[What you need to do] Rewrite the entries between the line holding "Given: Click the '$150" and the end of the entries, inclusive, swapping "threshold" for "limit" and leaving everything else unchanged.
>>>
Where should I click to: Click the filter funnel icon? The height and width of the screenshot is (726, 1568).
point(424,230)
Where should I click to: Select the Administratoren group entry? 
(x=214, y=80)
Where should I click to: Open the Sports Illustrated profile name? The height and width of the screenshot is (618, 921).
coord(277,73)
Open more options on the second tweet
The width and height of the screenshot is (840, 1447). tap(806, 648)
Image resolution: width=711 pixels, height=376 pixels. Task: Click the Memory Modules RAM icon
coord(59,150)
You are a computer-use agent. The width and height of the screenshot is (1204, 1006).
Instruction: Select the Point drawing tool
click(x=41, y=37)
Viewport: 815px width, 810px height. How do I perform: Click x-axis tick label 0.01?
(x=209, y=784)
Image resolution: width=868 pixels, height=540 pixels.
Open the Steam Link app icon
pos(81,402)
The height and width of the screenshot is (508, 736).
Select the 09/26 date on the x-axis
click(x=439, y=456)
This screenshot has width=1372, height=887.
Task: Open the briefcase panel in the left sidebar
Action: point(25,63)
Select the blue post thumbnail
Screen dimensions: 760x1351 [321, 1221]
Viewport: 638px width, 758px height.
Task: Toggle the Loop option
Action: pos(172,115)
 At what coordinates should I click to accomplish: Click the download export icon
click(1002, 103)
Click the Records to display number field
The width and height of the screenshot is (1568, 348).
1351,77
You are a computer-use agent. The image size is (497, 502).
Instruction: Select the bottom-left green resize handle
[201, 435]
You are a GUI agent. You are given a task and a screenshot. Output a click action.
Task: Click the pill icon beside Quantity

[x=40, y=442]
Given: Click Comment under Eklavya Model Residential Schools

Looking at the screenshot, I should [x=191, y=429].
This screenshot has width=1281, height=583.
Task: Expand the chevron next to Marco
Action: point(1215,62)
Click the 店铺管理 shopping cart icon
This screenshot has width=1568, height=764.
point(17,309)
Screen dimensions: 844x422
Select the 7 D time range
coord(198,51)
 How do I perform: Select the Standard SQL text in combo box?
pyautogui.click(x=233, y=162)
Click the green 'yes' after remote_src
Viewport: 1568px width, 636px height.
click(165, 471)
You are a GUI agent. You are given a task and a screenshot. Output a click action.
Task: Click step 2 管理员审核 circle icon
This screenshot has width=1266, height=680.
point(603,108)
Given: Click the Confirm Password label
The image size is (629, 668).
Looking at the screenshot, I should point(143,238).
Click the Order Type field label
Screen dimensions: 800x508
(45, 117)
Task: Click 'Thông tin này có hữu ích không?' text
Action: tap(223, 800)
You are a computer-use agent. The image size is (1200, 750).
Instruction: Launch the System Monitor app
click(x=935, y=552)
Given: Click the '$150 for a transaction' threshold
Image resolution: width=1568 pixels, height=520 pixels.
<<<
[Right answer]
Given: Click the '$150 for a transaction' limit
Image resolution: width=1568 pixels, height=520 pixels.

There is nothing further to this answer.